1.5 A SUSTENTABILIDADE NO CONTEXTO POLÍTICO ATUAL BRASILEIRO FRENTE À GLOBALIZAÇÃO A atual crise urbana é também uma crise de constituição de um novo modo de regulação para as cidades – modo este que se quer compatível com as dinâmicas de um capitalismo flexível. Esta crise tem-se alimentado das novas contradições espaciais verificadas na cidade, seja por via de processos infra-políticos (da chamada “violência urbana”), seja por via de processos políticos – aqueles pelos quais se vem crescentemente denunciando e resistindo à dualização funcional da cidade entre áreas ricas e relativamente mais protegidas e áreas pobres submetidas a todo tipo de risco urbano. A busca de cidades “sustentáveis”, inscritas no “metabolismo de fluxos e ciclos de matéria-energia, simbiótica e holística” remete, por certo, à pretensão de se promover uma conexão gestionária do que é, antes de tudo, fratura política. Henri Acselrad, 2004b: 34
Como estudo do contexto político nacional no caminho da sustentabilidade, Henri Acselrad (2004) faz uma crítica a partir do documento oficial intitulado de “Riqueza Sustentável”, como um balanço dos dezoito meses de governo do atual Presidente da República, Luiz Inácio Lula da Silva (primeiro mandato, de 2002 a 2006; segundo mandato de 2007 a 2011), e sua ação político-administrativa nacional focada na inserção passiva do Brasil no âmbito da globalização como um “novo modelo de desenvolvimento”. Não obstante, o autor destaca que tal política é uma repetição da estratégia governamental de incentivo ao agronegócio exportador com a intenção primária de surgimento de tecnologias competitivas para esse mercado. Ainda, contudo, contém traços do termo denominado de “modernização ecológica”, ou seja, a referência a um meio ambiente “de negócios” (conceito de desenvolvimento já implementado pelo programa Avança Brasil, da gestão presidencial de Fernando Henrique 29
Cardoso), ações estas que objetivam a “imagem ecológica internacionalmente favorável”. (ACSELRAD, 2004a) Tal modelo citado coloca-se como uma faceta ambiental a partir das somas das divisas obtidas através do “ecotursimo” e da monocultura da celulose – esta última intencional e indevidamente apresentada como prática de reflorestamento. Porém, o neologismo de Riqueza Sustentável fortalece ainda mais uma dicotomia sócioeconômica que perpetua na conjuntura nacional há séculos, pois diante desse modelo temos o descontentamento daqueles que assistem a riqueza, da minoria, sobre a pobreza, da maioria, dos brasileiros. Aos que acreditam que a riqueza e a pobreza são pólos conexos de um mesmo processo de distribuição desigual, a idéia de “riqueza sustentável” preocupa mesmo. Isso porque por meio dela somos levados a supor que, ao lado da sustentação da riqueza, vamos continuar observando, com desalento, a um simultâneo espetáculo de “sustentação” da pobreza. (ACSELRAD, 2004a)

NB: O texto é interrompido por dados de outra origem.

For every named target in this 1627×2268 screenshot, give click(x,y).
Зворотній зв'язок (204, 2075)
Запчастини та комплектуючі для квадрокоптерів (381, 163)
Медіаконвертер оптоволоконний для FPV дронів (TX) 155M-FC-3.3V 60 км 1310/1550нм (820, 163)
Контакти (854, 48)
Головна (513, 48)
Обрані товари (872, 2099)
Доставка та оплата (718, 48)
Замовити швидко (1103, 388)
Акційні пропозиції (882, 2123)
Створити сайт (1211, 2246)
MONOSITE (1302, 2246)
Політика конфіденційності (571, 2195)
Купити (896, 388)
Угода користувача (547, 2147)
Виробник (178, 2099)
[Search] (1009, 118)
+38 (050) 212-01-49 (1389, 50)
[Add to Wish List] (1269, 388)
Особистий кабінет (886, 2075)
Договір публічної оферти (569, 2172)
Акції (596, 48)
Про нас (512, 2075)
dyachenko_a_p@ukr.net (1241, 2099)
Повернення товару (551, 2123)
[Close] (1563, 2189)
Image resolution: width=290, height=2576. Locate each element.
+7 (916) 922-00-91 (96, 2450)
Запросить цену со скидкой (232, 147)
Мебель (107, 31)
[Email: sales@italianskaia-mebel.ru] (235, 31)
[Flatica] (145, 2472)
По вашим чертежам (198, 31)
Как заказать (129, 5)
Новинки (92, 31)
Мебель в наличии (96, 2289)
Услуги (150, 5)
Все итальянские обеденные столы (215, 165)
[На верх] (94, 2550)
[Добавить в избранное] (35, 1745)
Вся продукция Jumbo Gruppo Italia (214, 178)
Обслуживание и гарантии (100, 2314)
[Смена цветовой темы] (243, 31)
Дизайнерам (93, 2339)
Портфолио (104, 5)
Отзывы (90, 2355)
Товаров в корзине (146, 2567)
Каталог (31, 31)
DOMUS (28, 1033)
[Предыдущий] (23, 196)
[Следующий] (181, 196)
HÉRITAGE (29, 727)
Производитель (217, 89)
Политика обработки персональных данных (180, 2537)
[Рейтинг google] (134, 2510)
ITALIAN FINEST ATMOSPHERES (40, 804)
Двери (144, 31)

Contudo, o que temos ainda, em pleno século XXI, é o arcaico modelo insustentável de exploração a qualquer custo, justificado pelas conformações macroeconômicas. O arquétipo nacional de inserção na conjuntura global, apesar de associar os interesses nacionais ao inevitável “modelo global”, esbarra no fator preponderante de ausência de base social interna que se beneficie também desse sistema, além do setor empresarial exportador bastante limitado enquanto gerador de empregos e distribuição de renda. Ainda há a desconsideração total da “desestruturação predatória” que as culturas de exportação produzem nas economias locais, com o conseqüente agravamento do “abismo social”. Longe de um modelo sustentável, o que se tem é a desconsideração total de um planejamento urbano e regional calcado em conceitos bem definidos de desenvolvimento sustentável nacional e equilibrado entre as regiões distintas. O jargão de Riqueza Sustentável é um modelo que atende à elite econômica, como sempre atenderam todas as políticas nacionais. Enquanto o agronegócio exportador brasileiro avança suas fronteiras e lucros, financiados em grande parte pelo dinheiro público, a população dessas localidades regionais, suas culturas, agricultura familiar e meio ambiente, são implodidos (ou ignorados) em favor do Biodiesel da cana-de-açucar (produzido através de extensiva queima da cana, antes da colheita), ou de cultivo mecanizado da soja e algodão. Nenhum charme é atribuído às formas não globalizadas de produção. Mais uma vez, prevalecem os velhos cacoetes da retórica desenvolvimentista: dirige-se a mensagem do “desenvolvimento” para o capital, a do “social” para os pobres e a do “ambiental” – basicamente um ambiente “florestal” – para os verdes; notadamente os internacionais (a expansão da soja na Amazônia, afirmou recentemente um responsável da área agrícola do governo, dar-se-á nas áreas degradadas “por causa da opinião pública internacional”). 30
Conseqüentemente, não se vislumbra nenhuma iniciativa destinada a limitar os mecanismos predatórios da vida social e do meio; nenhum esforço de originalidade que mesmo um programa moderado e pragmático poderia supor, tal como, digamos, o de um “agronegócio territorialmente combinado com pequena produção diversificada”, a adoção de “inovação técnica com reconhecimento da contribuição inventiva do saber operário e do pequeno produtor rural” ou até um “empreendedorismo ecologicamente condicionado”... ou seja, um discurso que mostrasse a intenção de desacelerar os mecanismos pelos quais, na últimas décadas, se tem reproduzido tanto a dominação sobre os trabalhadores como sobre seus ambientes. (ACSELRAD, 2004a)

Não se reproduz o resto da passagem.